* HOW TO COMPLETE THIS TASK:
Write out every line below that includes the word "will".

* Collection entries:
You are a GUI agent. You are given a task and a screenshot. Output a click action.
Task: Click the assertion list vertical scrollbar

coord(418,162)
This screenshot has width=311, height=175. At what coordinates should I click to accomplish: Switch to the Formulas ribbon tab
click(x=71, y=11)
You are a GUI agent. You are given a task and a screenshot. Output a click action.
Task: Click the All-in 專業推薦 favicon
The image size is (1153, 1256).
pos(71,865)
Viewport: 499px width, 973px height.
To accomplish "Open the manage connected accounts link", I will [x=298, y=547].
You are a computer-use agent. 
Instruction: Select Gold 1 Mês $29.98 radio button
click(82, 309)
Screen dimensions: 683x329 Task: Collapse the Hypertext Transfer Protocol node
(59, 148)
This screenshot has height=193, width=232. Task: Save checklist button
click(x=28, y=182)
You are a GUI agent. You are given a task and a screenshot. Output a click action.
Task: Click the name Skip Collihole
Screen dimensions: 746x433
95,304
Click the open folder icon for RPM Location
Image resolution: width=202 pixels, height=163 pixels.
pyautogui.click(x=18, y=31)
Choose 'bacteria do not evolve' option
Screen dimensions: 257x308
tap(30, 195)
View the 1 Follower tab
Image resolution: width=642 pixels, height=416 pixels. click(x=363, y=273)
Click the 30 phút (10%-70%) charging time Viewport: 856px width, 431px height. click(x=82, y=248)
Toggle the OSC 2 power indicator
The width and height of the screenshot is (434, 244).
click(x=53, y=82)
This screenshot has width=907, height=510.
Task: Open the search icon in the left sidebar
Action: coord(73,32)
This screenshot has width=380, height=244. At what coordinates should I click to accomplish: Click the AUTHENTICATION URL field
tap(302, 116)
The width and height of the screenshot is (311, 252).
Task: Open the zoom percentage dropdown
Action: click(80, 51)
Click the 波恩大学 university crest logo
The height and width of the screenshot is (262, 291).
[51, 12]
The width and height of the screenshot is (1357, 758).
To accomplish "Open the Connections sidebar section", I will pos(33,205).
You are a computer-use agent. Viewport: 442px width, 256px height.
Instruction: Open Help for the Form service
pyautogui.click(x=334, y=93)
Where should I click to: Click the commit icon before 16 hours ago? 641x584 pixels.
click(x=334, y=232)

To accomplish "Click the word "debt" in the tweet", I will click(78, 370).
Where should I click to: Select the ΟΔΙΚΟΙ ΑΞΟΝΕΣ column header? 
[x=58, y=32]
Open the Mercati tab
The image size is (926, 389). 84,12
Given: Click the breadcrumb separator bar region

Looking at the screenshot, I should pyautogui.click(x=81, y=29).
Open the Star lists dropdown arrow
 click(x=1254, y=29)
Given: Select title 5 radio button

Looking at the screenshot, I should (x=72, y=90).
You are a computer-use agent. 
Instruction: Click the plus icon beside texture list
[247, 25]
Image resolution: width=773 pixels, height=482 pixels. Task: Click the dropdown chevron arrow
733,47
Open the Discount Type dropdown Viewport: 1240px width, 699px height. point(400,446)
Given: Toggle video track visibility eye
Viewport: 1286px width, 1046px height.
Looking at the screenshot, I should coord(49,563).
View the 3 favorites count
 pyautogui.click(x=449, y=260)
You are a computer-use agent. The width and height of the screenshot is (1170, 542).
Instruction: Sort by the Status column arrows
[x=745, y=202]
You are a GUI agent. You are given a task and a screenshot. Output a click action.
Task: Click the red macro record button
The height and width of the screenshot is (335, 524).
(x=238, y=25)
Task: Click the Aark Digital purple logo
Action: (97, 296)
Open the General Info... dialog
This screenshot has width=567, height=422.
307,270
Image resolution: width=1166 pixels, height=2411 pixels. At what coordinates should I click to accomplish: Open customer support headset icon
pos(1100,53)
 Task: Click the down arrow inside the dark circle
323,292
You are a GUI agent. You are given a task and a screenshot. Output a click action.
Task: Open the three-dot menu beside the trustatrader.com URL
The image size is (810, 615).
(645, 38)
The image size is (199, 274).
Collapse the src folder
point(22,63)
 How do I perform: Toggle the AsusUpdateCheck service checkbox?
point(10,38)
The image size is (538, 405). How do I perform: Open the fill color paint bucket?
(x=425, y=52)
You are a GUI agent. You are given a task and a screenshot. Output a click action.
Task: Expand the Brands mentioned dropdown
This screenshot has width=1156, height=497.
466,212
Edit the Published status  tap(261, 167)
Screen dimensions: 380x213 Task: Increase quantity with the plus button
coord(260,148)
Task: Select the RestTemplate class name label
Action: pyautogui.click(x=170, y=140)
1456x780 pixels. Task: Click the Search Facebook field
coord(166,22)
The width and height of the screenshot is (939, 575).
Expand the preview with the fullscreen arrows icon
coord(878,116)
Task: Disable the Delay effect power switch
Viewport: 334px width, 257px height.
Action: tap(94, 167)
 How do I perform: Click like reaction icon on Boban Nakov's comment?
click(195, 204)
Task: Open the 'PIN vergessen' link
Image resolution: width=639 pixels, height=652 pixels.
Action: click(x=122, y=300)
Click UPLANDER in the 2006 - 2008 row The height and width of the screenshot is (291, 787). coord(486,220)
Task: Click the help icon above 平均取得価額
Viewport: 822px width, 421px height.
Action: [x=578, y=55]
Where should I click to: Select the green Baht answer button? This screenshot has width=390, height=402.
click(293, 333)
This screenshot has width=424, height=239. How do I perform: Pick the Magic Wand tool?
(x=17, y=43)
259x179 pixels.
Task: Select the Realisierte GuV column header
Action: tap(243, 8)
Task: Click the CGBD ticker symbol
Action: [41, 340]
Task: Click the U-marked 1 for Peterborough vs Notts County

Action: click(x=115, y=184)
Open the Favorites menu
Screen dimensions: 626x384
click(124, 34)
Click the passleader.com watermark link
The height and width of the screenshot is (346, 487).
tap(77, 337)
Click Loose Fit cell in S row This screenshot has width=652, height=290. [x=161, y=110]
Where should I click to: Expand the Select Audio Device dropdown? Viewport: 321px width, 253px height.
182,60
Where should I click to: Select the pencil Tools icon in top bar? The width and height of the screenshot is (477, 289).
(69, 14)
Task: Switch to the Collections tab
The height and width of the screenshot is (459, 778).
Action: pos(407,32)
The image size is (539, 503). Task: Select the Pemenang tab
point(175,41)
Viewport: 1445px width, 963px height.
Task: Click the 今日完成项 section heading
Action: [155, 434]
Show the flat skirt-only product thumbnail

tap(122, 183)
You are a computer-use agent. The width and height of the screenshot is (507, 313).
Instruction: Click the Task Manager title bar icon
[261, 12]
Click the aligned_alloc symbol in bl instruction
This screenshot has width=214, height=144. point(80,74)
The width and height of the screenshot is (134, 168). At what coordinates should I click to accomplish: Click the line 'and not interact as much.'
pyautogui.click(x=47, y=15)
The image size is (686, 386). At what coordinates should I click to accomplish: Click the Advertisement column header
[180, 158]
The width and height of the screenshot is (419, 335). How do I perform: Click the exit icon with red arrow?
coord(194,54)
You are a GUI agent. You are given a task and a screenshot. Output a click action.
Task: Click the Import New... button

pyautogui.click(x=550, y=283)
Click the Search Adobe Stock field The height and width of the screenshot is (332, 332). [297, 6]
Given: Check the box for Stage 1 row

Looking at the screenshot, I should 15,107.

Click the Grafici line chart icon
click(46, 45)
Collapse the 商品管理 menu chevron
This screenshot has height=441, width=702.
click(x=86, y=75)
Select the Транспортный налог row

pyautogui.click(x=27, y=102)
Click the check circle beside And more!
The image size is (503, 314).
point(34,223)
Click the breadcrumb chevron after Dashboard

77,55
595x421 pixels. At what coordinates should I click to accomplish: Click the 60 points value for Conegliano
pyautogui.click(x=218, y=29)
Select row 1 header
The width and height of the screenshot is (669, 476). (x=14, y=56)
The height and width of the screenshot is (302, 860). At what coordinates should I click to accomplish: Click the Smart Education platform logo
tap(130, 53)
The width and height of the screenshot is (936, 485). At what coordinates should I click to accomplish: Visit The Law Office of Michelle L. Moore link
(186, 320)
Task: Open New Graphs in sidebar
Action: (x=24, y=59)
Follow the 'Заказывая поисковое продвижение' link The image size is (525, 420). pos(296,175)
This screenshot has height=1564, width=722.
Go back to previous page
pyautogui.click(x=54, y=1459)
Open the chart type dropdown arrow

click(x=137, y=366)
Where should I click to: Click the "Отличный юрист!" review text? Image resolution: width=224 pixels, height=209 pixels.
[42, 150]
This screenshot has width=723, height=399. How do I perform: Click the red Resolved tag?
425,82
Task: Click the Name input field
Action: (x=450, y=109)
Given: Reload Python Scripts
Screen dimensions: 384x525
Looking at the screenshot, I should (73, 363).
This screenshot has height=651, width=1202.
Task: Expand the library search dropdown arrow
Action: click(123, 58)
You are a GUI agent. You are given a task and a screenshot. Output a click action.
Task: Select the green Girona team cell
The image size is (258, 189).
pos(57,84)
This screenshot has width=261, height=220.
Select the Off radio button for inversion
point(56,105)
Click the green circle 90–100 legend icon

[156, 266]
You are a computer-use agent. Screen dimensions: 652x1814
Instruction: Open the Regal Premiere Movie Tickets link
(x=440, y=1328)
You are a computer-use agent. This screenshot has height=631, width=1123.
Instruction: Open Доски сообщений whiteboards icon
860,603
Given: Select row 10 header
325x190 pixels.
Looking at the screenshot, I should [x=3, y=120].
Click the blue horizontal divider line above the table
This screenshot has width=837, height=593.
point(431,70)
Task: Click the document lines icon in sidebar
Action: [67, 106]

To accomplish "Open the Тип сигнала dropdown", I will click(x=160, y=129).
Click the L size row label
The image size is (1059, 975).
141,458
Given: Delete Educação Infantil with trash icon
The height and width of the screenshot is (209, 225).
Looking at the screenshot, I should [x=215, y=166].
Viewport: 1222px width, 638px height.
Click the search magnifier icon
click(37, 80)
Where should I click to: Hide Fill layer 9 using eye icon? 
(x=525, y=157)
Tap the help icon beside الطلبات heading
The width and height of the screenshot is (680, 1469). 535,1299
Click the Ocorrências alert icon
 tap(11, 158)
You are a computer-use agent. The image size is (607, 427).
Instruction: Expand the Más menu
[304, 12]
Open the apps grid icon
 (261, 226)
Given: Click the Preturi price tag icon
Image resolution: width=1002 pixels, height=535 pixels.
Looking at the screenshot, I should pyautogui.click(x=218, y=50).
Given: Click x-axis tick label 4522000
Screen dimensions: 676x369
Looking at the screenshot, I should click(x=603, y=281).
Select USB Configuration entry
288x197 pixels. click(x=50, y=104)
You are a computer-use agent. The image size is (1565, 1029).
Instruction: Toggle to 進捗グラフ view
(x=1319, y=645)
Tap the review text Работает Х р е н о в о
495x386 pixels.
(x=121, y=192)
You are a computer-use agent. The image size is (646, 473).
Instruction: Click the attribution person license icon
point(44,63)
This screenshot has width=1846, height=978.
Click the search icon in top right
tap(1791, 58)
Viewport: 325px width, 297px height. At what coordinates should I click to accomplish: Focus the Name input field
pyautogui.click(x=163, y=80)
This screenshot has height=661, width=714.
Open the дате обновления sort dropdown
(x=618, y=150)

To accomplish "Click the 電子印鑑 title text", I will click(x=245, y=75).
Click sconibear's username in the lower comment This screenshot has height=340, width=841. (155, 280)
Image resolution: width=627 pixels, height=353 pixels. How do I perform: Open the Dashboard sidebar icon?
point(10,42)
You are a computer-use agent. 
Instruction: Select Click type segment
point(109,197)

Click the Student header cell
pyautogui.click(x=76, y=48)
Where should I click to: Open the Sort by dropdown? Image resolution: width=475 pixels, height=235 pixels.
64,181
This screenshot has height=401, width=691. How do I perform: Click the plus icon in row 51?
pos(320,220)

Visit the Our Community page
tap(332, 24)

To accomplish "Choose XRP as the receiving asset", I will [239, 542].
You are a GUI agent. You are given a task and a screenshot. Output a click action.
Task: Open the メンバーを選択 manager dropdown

* RESULT OF THIS EXERCISE:
To accomplish "Open the manage connected accounts link", I will [x=298, y=547].
To accomplish "Open the Connections sidebar section", I will pos(33,205).
To accomplish "Click the word "debt" in the tweet", I will click(78, 370).
To accomplish "Open the Тип сигнала dropdown", I will click(x=160, y=129).
To accomplish "Click the 電子印鑑 title text", I will click(x=245, y=75).
To accomplish "Choose XRP as the receiving asset", I will [239, 542].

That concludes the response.